**REQUIRED WORK**
Within the material below, how many lines carry the word "each"? Answer with a single number.

**PROVIDED ENTRIES**
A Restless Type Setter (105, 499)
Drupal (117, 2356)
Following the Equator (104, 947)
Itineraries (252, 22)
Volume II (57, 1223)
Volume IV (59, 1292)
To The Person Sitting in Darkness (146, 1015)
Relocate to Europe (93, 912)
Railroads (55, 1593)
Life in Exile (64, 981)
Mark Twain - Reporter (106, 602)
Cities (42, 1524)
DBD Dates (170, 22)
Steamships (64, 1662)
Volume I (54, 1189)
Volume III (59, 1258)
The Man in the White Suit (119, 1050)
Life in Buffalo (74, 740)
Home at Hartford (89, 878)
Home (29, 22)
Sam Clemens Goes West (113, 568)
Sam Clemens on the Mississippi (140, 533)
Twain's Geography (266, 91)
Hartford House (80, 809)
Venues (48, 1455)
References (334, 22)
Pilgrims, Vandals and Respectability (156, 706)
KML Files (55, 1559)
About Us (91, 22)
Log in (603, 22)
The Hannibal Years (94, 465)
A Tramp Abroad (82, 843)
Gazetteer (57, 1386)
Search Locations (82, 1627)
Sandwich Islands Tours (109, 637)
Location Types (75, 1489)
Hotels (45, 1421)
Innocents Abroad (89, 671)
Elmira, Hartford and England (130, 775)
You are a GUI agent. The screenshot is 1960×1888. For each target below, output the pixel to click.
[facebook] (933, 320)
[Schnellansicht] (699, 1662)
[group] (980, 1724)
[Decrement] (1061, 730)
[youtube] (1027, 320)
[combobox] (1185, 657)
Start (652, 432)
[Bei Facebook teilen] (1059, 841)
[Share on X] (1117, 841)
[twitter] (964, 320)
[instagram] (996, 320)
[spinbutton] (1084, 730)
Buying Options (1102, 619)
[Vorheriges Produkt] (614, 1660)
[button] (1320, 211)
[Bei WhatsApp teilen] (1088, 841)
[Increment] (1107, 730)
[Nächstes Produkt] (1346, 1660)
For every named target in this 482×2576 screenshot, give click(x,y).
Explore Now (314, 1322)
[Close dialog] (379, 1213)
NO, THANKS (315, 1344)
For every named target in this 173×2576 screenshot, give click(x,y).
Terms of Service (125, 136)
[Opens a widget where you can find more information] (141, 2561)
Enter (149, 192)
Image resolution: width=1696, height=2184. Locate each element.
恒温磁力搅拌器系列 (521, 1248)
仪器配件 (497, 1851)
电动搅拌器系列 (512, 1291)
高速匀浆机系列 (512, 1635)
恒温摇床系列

**RESPONSE BOX**
2